Kentucky task force makes recommendations regarding school funding
A legislative panel is recommending the Kentucky General Assembly ensure the state funds all-day kindergarten on a permanent basis when lawmakers return to Frankfort for the 2022 session in two months.
That was one of a dozen recommendations made by the School Funding Task Force, an eight-member special committee comprised of state House and Senate members. The task force was established through the passage of House Bill 405 and was called upon to improve equity among the state’s 171 public school districts.
During the 2021 session, lawmakers also agreed to spend $140 million to fund all-day kindergarten. However, that was only for the current school year.
The recommendations were released during the task force’s meeting this week in Frankfort. They were then sent to House Speaker David Osborne, R-Prospect, and Senate President Robert Stivers, R-Manchester, and the Legislative Research Commission.

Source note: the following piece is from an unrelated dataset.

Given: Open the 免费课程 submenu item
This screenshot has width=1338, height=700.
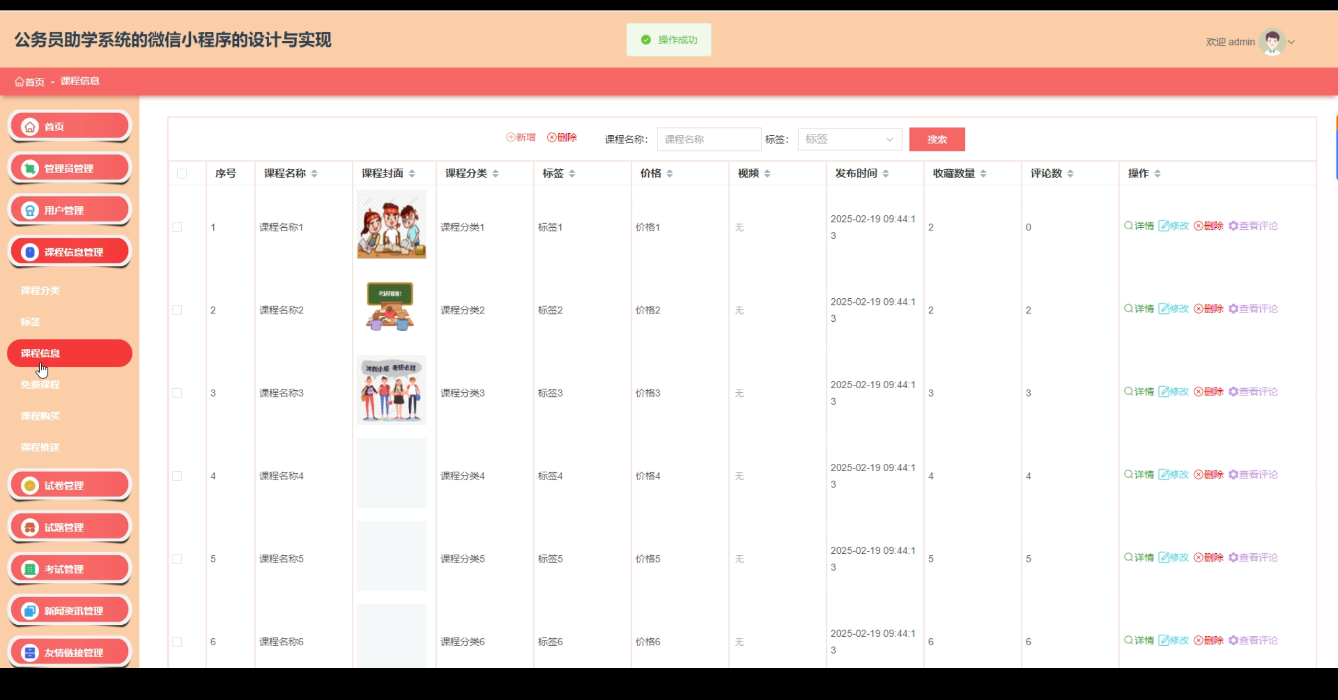Looking at the screenshot, I should (x=40, y=384).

Lawmakers created them after holding meetings with state education leaders, district superintendents and board members, legislative staffers and the Southern Regional Education Board.
“K-12 education already accounts for more than two-fifths of our general fund dollars, and our goal is to make sure that funding is invested effectively and equitably,” said state Rep. James Tipton. The Taylorsville Republican co-chaired the task force with state Sen. Max Wise, R-Campbellsville.
Another major recommendation the task force approved was calling on their colleagues to reconsider how school districts are funded. A landmark education reform law passed more than 30 years ago established funding based on daily attendance.
The task force is calling for funding to be based on the average daily membership. That change would give districts a more consistent revenue stream.
Tipton said making that change would not lead to “chronic absenteeism” or make schools less responsible for ensuring kids attend. In addition, he said that schools with higher absentee rates typically have more students whose families face economic hardships.
“Schools exist to educate, and we have truancy laws in place to address attendance issues,” the lawmaker said. “Let’s allow teachers to teach and return the emphasis to instruction. This is a momentous decision to make sound investments that best fund education for all students in Kentucky.”
However, Lawrence County Schools Superintendent Dr. Robbie Fletcher warned that unless funding for schools is increased, making that change will create winners and losers among the state’s districts.
Other recommendations approved include calls to determine how transportation and school safety programs can be fully funded.
The complete list of recommendations can be found here.
Jason Glass, Kentucky’s commissioner of education, said officials are now looking to lawmakers to act on the task force’s suggestions.
“I appreciate the thoughtful work that went into this effort and the recommendations, many of which have been longstanding pain points for school funding in Kentucky,” Glass said.